Better number literals


#18

Lots of good suggestions here.

I am completely in favor of allowing _ in numeric literals. If someone wants to open an issue laying down the desired syntax, we can act on this quickly.

Regarding string interpolators: I am not sure why they need to be whitebox macros. The type of a string interpolator such as f could well be (Any*)String. It is then the job of the interpolator to refuse any argument that does not conform to its format string. So f is still a macro, but not a whitebox macro.

Concerning BigDecimal literals themselves, I think only extensible solutions are worth considering. Don’t stop at BigDecimals.
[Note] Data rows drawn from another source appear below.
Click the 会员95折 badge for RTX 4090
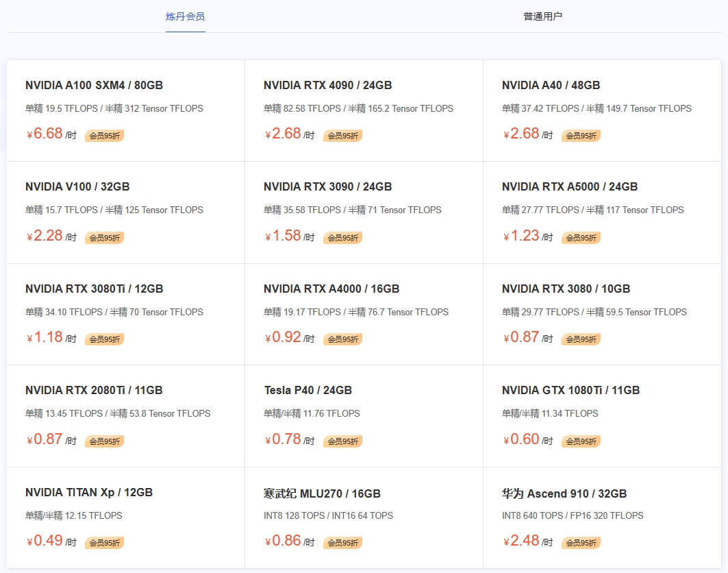 342,136
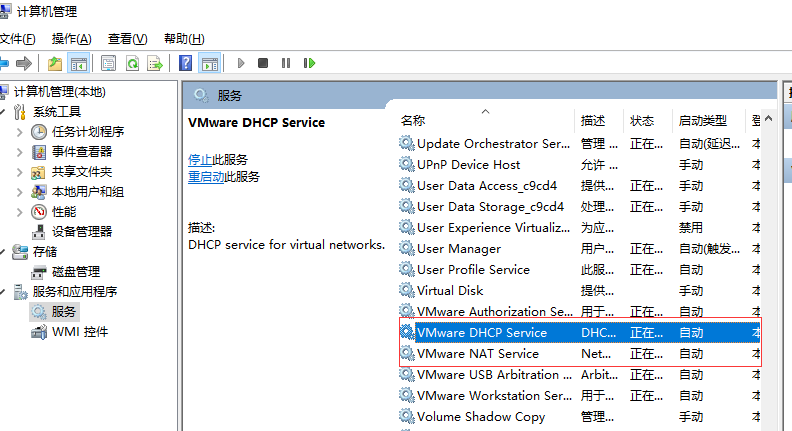Open the 查看(V) menu
Image resolution: width=792 pixels, height=431 pixels.
click(x=127, y=39)
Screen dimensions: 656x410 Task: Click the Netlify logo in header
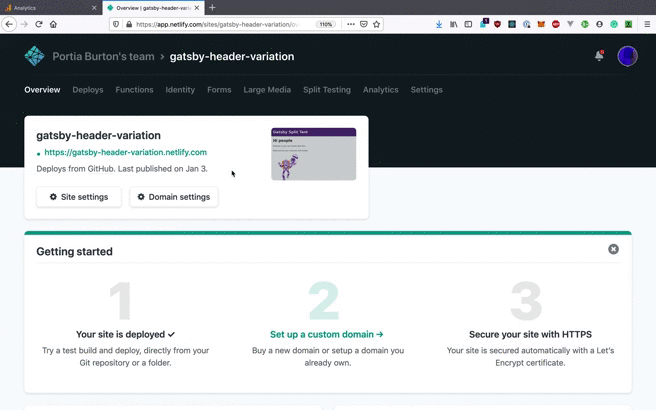click(x=34, y=57)
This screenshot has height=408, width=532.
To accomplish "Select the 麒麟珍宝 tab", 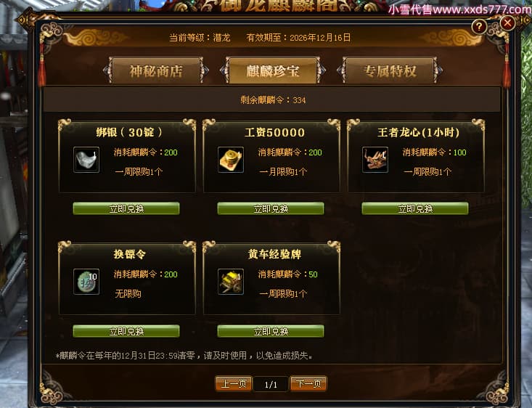I will (273, 70).
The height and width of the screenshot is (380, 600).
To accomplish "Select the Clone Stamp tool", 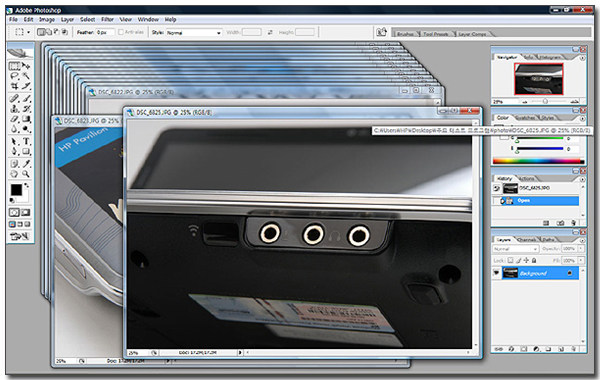I will 15,109.
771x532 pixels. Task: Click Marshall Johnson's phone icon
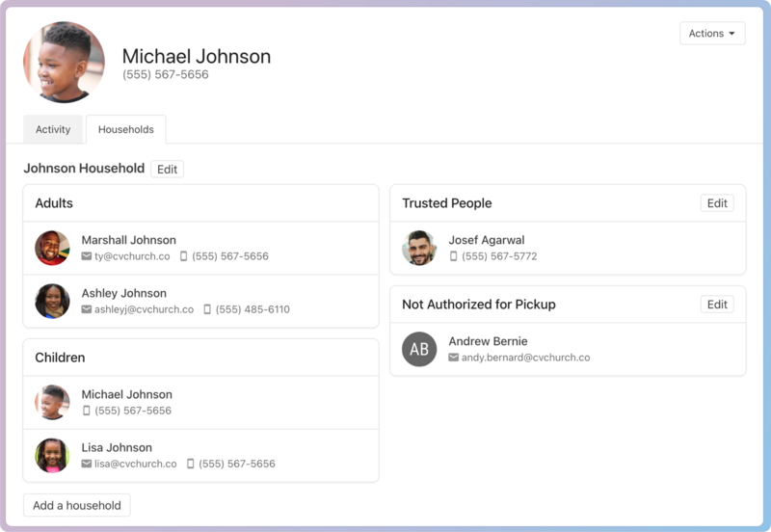point(182,257)
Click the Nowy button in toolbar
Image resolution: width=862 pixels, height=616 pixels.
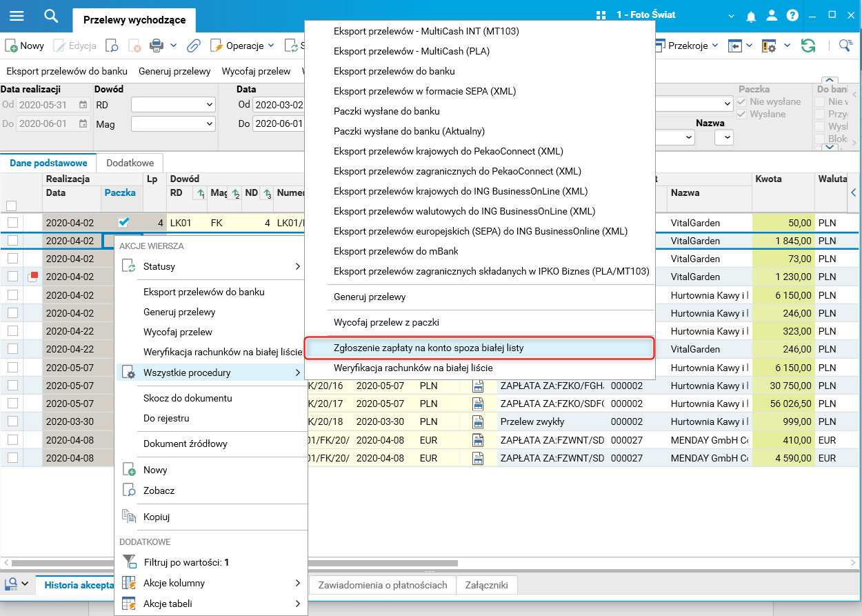(x=25, y=46)
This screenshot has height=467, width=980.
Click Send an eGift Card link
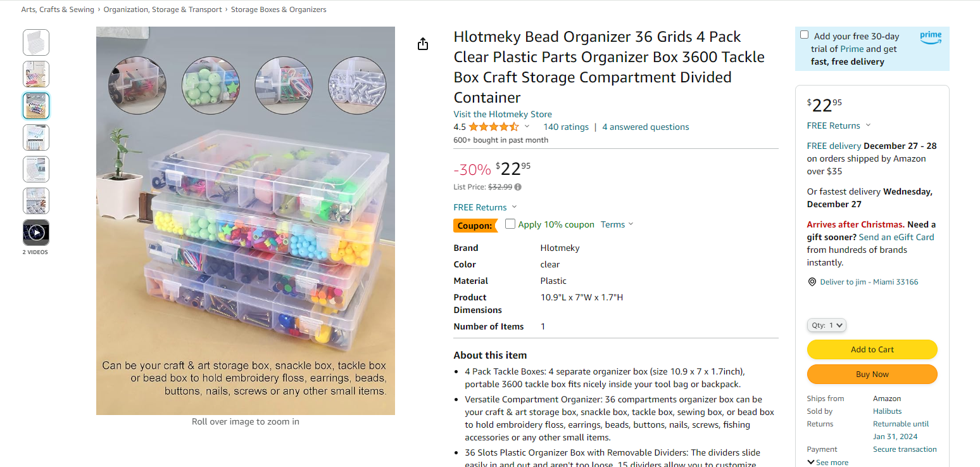tap(896, 237)
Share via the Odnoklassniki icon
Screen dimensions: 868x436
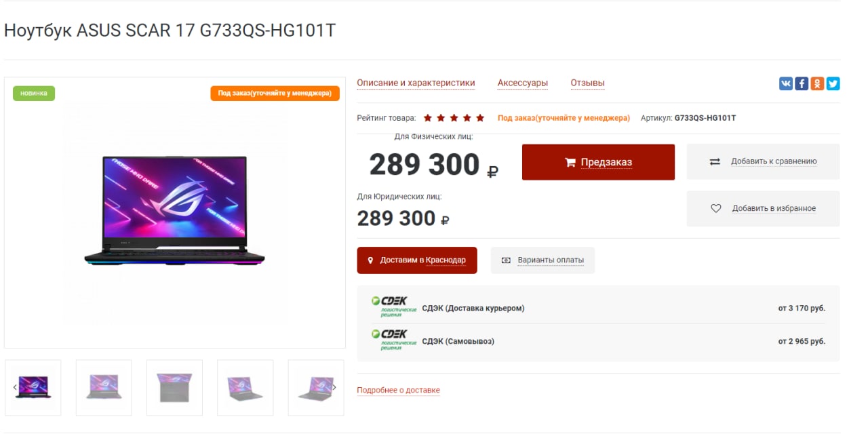pyautogui.click(x=817, y=83)
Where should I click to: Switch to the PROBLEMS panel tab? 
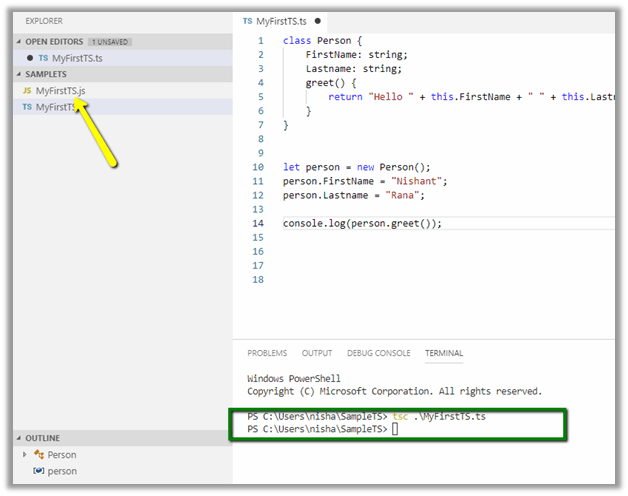267,353
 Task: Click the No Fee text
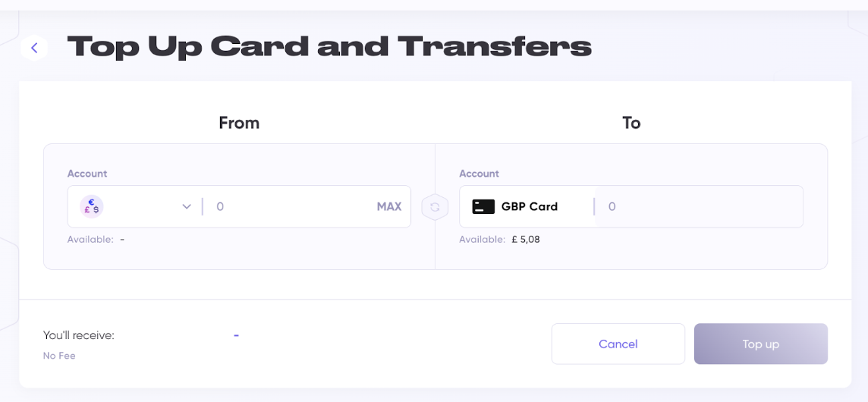tap(59, 356)
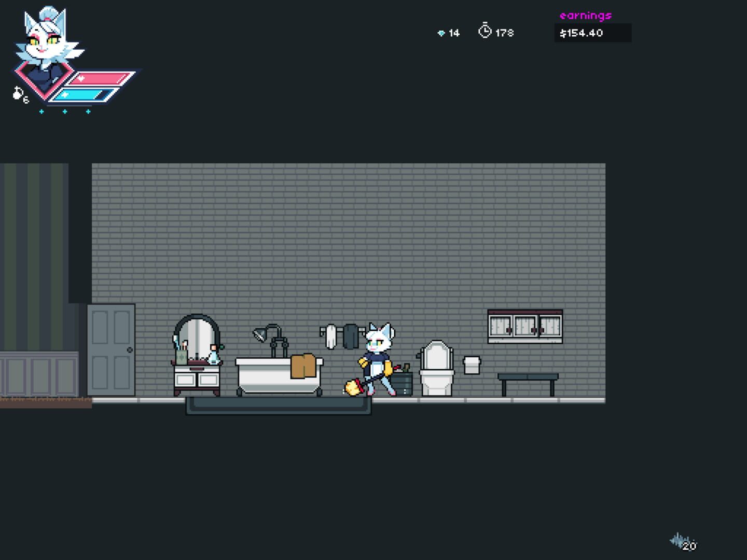Click the brown towel draped on bathtub
This screenshot has width=747, height=560.
click(303, 366)
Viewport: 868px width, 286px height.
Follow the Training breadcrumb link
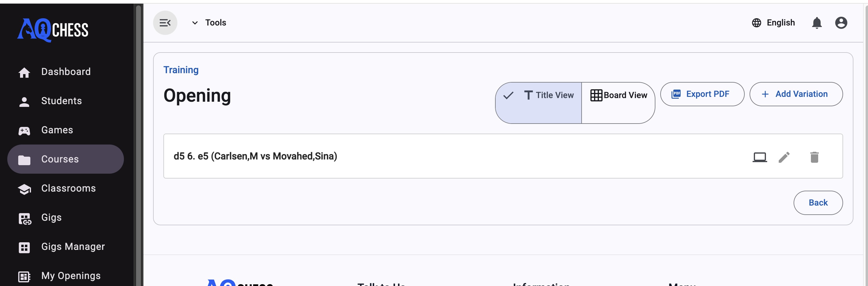[x=181, y=70]
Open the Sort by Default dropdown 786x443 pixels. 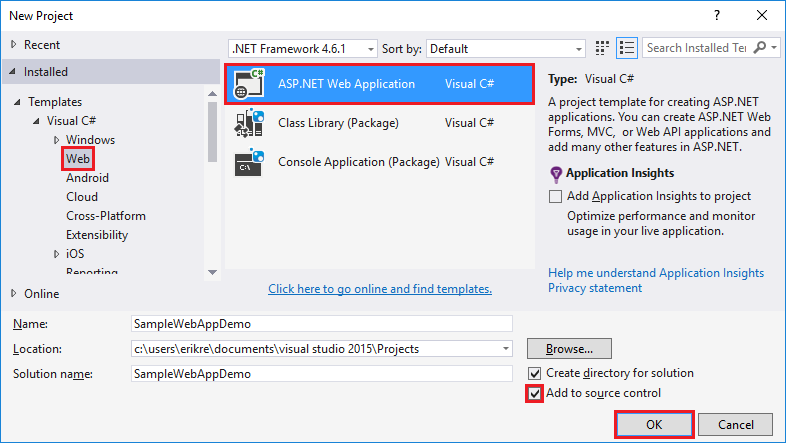[x=506, y=48]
Can we have a scheme where we can have arbitrary user-defined types that allow some form of numeric literal? One way to do it is to say that a numeric literal N is of type T if

  • T is the expected type at the point where the literal is defined
  • There is an instance of typeclass Literally[T] defined for T where
trait Literally[A] {
  def fromString(s: String): A
}

So, the following would both work, assuming BigDecimal and BigInt define Literally instances that
convert strings of digits to the type itself.

val x: BigDecimal = 1234567890.9
(123: BigInt)

They would expand to

val x: BigDecimal = BigDecimal.literally.fromString("1234567890.9")
(BigInt.literally.fromString("123"): BigInt)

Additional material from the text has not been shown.